• _Task directions_
The line with "Ajouter (939, 716)", the line with "Impressum (1119, 1824)", and all lines between them in the material below: return these exactly, and no others.

• _Material for the task_
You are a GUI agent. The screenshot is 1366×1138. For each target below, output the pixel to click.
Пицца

...

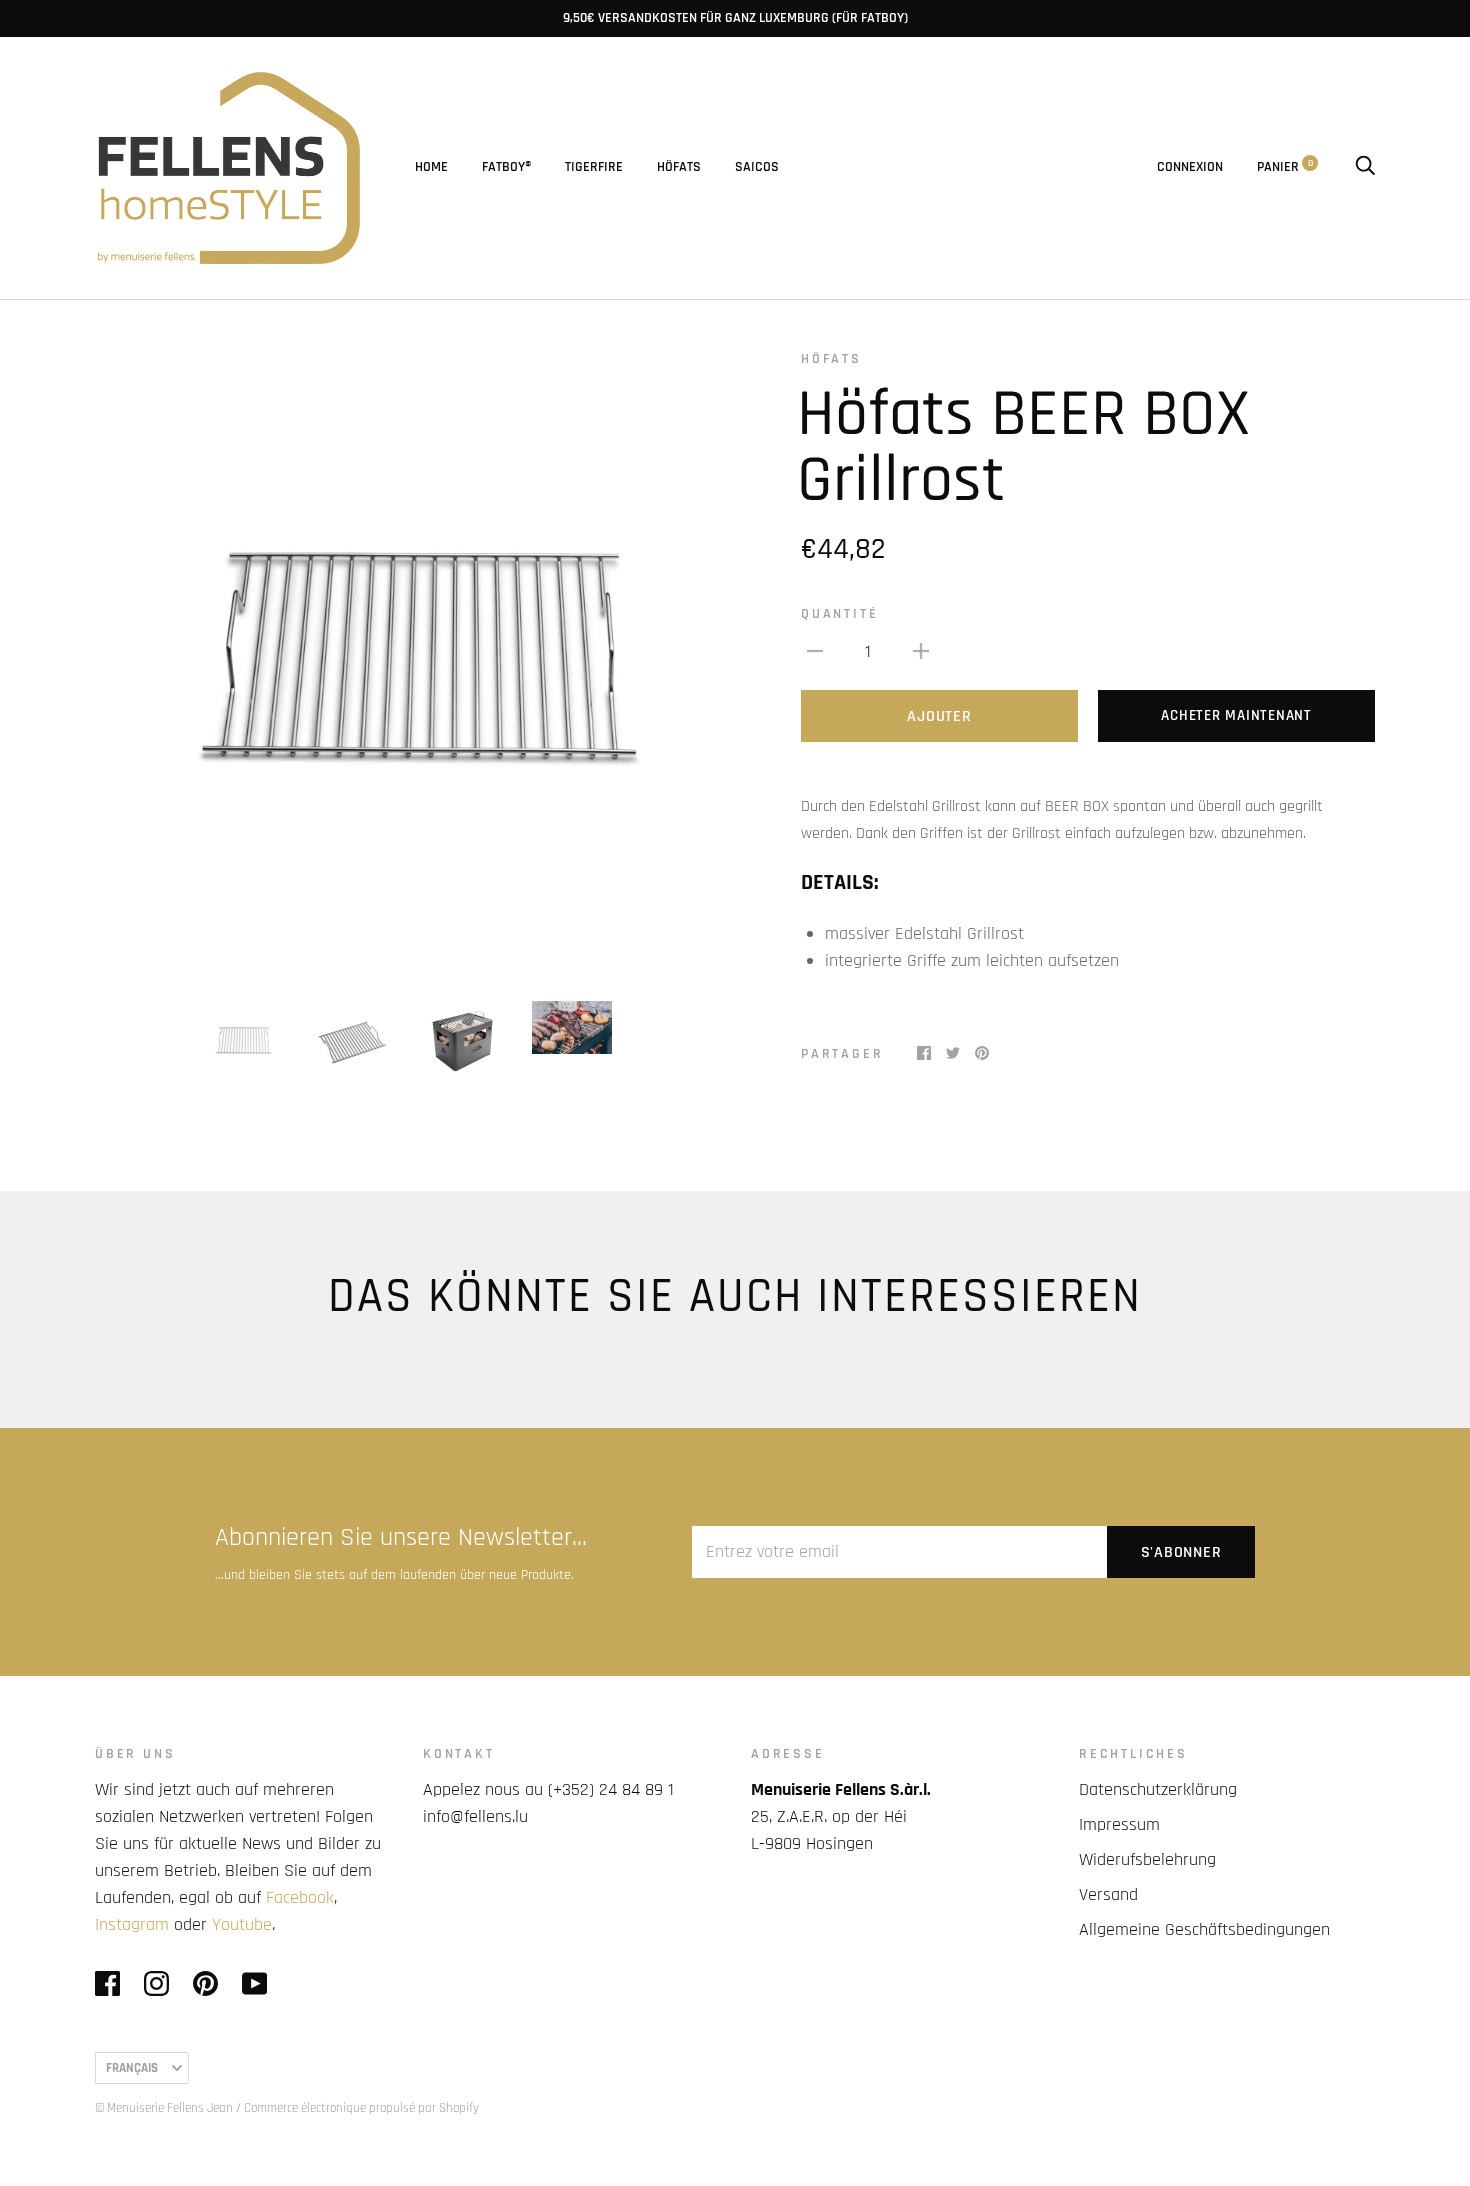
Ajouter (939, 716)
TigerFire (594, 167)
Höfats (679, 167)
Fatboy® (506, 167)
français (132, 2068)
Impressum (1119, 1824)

• _Response for this exercise_
Ajouter (939, 716)
TigerFire (594, 167)
Höfats (679, 167)
Fatboy® (506, 167)
français (132, 2068)
Impressum (1119, 1824)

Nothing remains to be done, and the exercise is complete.